Air New Zealand’s CEO, Greg Foran, has moved to hose down speculation of an imminent trans-Tasman travel bubble. The on-again-off-again travel corridor was on again over the weekend amid sharply declining COVID numbers in the Australian state of Victoria. But travelers with itchy feet on both sides of the Tasman Sea had hopes dashed on Monday morning. Mr Foran said in an interview that he doesn’t see a travel corridor between the two countries happening until March 2021 at the earliest.

Air New Zealand’s CEO does not expect travel between Australia and New Zealand to resume until next year. Photo: Getty Images

“I certainly do not believe we will see anything across the Tasman this calendar year. It’s hard to believe it would be before March next year and could well be longer,” Mr Foran told Patrick Hatch of The Sydney Morning Herald.

Traffic on busy international corridor slashed

Flights across the Tasman are usually the busiest international sectors in and out of Australia and New Zealand. Nearly eight million people make the short flight each year. COVID-19 put the brakes on those flights, with only Air New Zealand operating a pared-back service. But with both countries seeming to be getting on top of COVID-19 by mid-2020, there was much talk of a travel corridor.

However, a second wave of COVID in Victoria centered on Melbourne, and a smaller outbreak around Auckland saw prospects of a travel corridor between Australia and New Zealand fade.

Melbourne has been enduring a harsh, city-wide lockdown that’s now having dramatic effects. There were just 11 new cases reported in Melbourne on Sunday, down from 700 plus highs in early August. Elsewhere in Australia and around New Zealand, low to no COVID cases are getting reported. That’s been enough to get people talking again about a travel corridor between Australia and New Zealand.

Air New Zealand’s CEO, Greg Foran. Photo: Air New Zealand

Trans Tasman travel bubble talk boosted last week

That included Australian Prime Minister Scott Morrison, who resurrected prospects of travel between certain regions late last week.

“For example, the whole of the (New Zealand) South Island, that’s an area where there is no COVID,” Mr Morrison said at a press conference after a National Cabinet Meeting on Friday.

Mr Morrison confirmed that a travel corridor between Australia and New Zealand remained under active discussion. Comments like that raised expectations of a possible relaxation in border controls between the two countries sooner rather than later.

But the bosses of both Air New Zealand and Qantas, the two key carriers on the trans-Tasman routes, aren’t getting onboard the bandwagon.

Qantas’ Alan Joyce is even more pessimistic about trans Tasman travel than the Air New Zealand boss. Photo: Getty Images

Airline bosses pour cold water on hopes of trans Tasman travel resuming this year

The Qantas CEO Alan Joyce would love for trans Tasman travel to restart. But his airline has no plans to resume international flights anywhere before the middle of next year.

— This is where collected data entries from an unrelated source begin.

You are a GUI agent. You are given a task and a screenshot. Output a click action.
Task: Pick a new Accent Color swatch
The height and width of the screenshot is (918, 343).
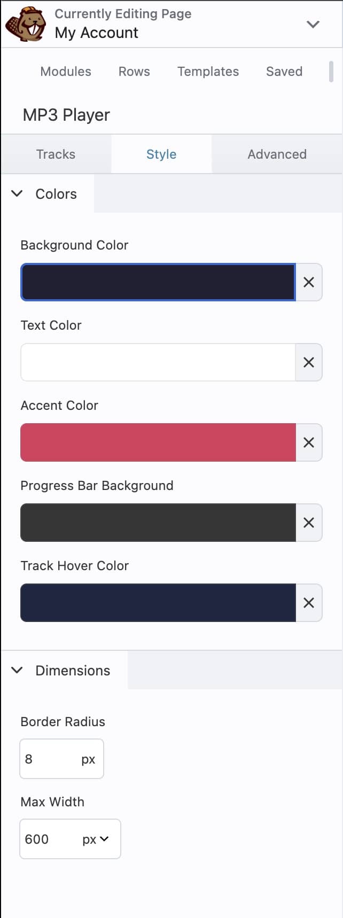coord(158,442)
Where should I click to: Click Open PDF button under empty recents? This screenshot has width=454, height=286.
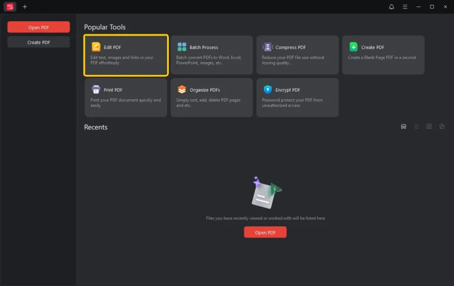coord(265,233)
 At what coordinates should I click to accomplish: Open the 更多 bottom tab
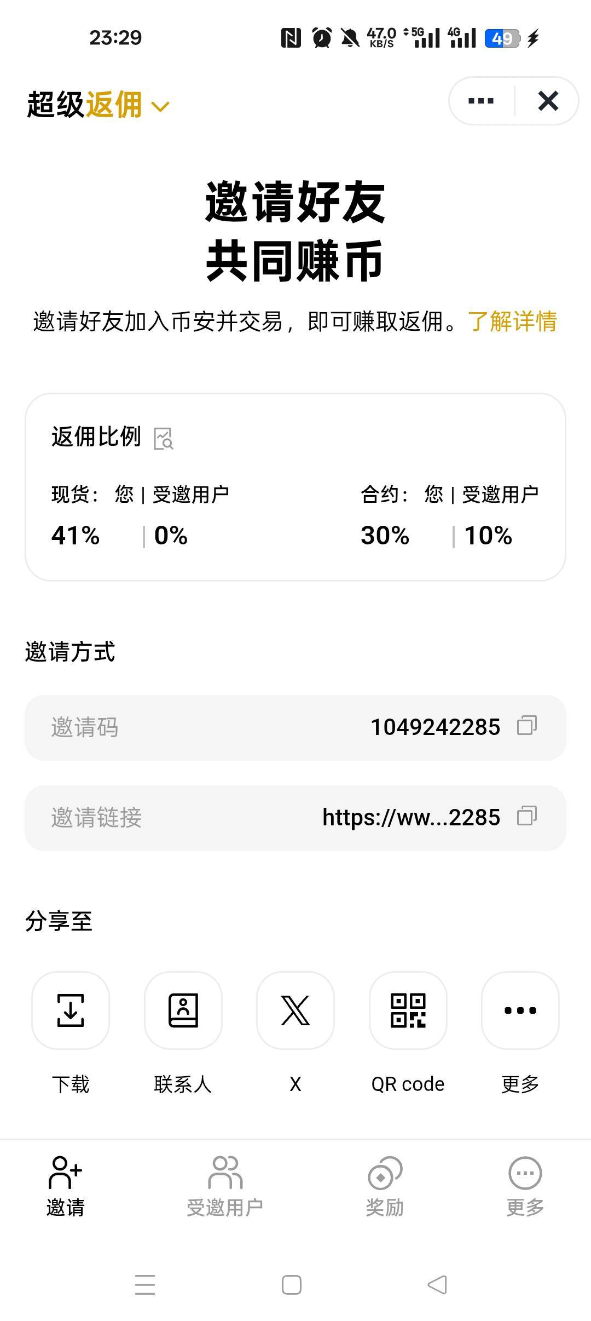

“What we’ve always assumed is let’s get the domestic borders re-opened first, get the rules set around them, and then potentially have the bubble country by country when we have a similar level of exposure to the virus,” Mr Joyce said in a media Q&A in August.

Mr Foran thinks several issues will hold up a travel corridor. He says current caseload numbers will play a role. But the CEO also believes problems with vaccines and testing will also slow progress.

“Elimination, which is a worthy thing to go after, is probably not sustainable based on what we’re now learning, which is the vaccine is not going to be 100% effective, not everybody is going to take it, and it’s going to take years to get distributed,” Mr Foran said.

Meanwhile, domestic traffic is bouncing back for Air New Zealand. The airline will be running at 85% of its normal domestic capacity in October. There are hopes domestic capacity might return to 2019 levels by the end of the year. Things are less sunny on the other side of the Tasman. Qantas is running at around 20% of its normal domestic capacity and operating about 600 flights a week. Its domestic resurgence is crippled by local interstate border closures and strict quarantine regimes.

The two airlines are diverging on very different COVID recovery trajectories.